La trama, intrigante ed assolutamente voltapagina come è consueto nelle narrazioni di Carofiglio, ruota infatti intorno alle vicende di Roberto (carabinieri in congedo temporaneo), Emma (ex attrice) e Giacomo (un bambino su cui non voglio svelare niente per non cadere nella trappola dello spoiler). Ammetto di essere rimasto conquistato, in primissima battuta, dallo svolgimento narrativo adottato dall’autore: una curiosa alternanza fra i racconti di (e su) Roberto, protagonista ottimamente raccontato in terza persona e contemporaneamente narratore della sua storia, e quelli espressi direttamente dalla viva voce di Giacomo. Da appassionato e da (infelice) burattinaio di parole provo ammirazione ed invidia: si percepisce una ricercatezza ed una attenzione sovraumana nel passaggio fra due cifre stilistiche così differenti, senza che questo influisca minimamente sul ritmo del romanzo, che rimane calibrato ed è controllato dalla prima all’ultima pagina.
Una nota a parte la merita anche l’ambientazione: Carofiglio abbandona le strade a lui così note di Bari (correte a comprare “nè qui nè altrove” dello stesso autore, se non avete avuto occasione di metterlo sotto il naso) per tratteggiare una Roma ora accogliente ed ora livida, sfondo sfuocato ma che colora con proprietà le storie che accompagna.
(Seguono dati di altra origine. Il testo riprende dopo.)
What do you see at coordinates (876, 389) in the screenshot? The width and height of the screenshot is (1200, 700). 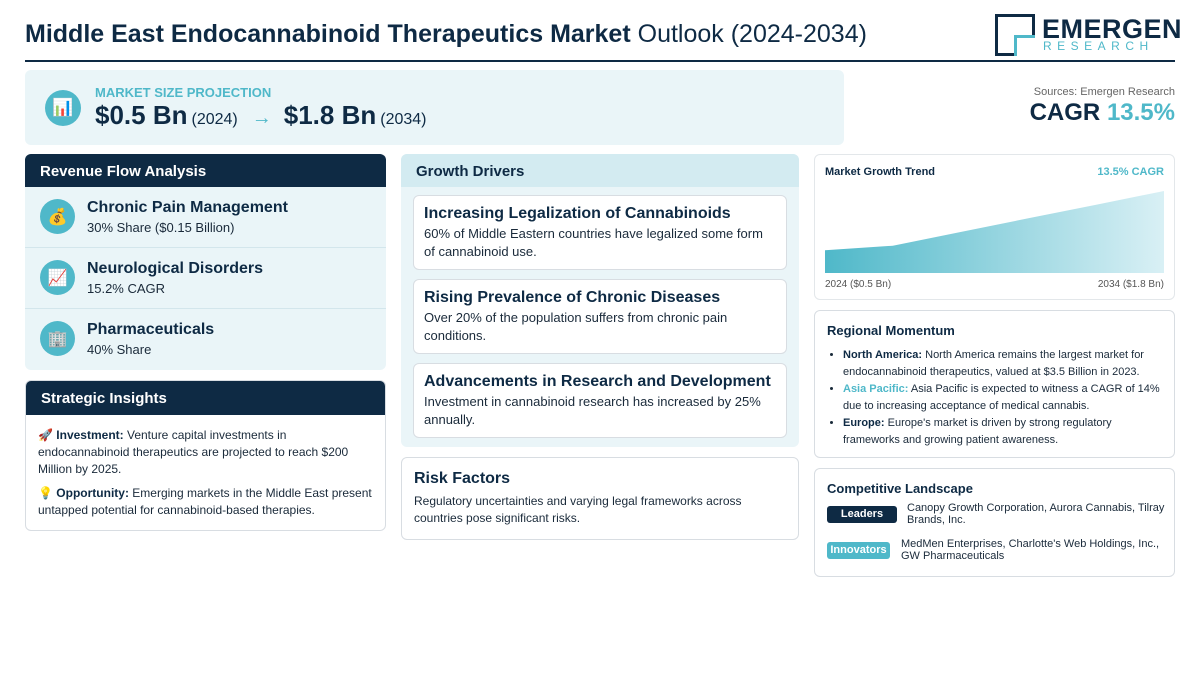 I see `region-label: Asia Pacific:` at bounding box center [876, 389].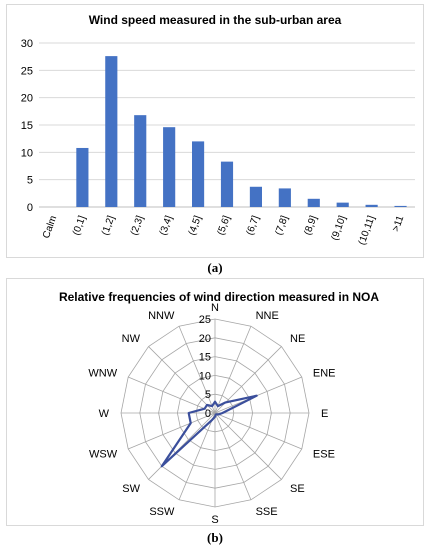 The width and height of the screenshot is (430, 550). What do you see at coordinates (131, 489) in the screenshot?
I see `direction-label: SW` at bounding box center [131, 489].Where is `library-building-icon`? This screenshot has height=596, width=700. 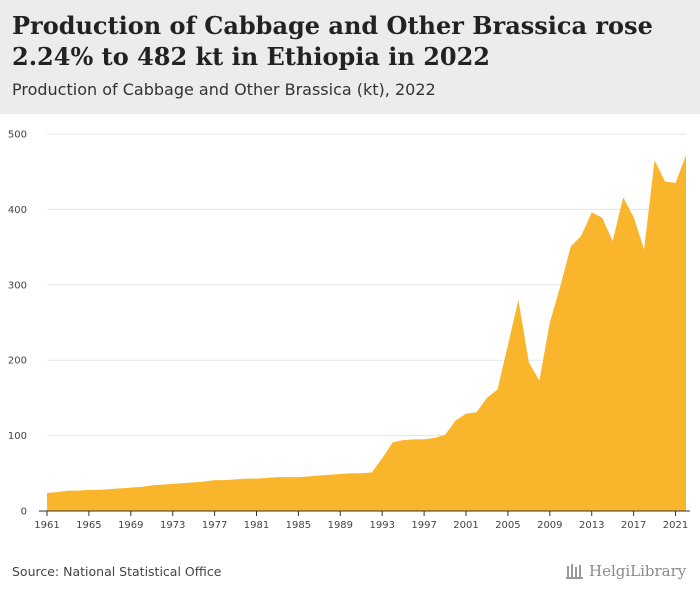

Attenzione agli aspetti più psicologici dei personaggi, musicalità concepita fra sofferti racconti orali e significativi momenti di silenzio, sentimenti complessi svelati in momenti semplici che riportano alla mente attimi vissuti da ogni lettore. Aspetti che abbiamo imparato ad amare nei libri della serie Guerrieri e da cui l’autore non si distacca – e meno male! – in questa sua nuova prova.
Insomma, lasciatemelo dire: a me l’ultimo Carofiglio è piaciuto, e non poco. Ho la certezza che vi sentirete un po’ meno orfani dell’amatissimo avvocato barese, durante la lettura ed al termine di queste intensissime 300 pagine.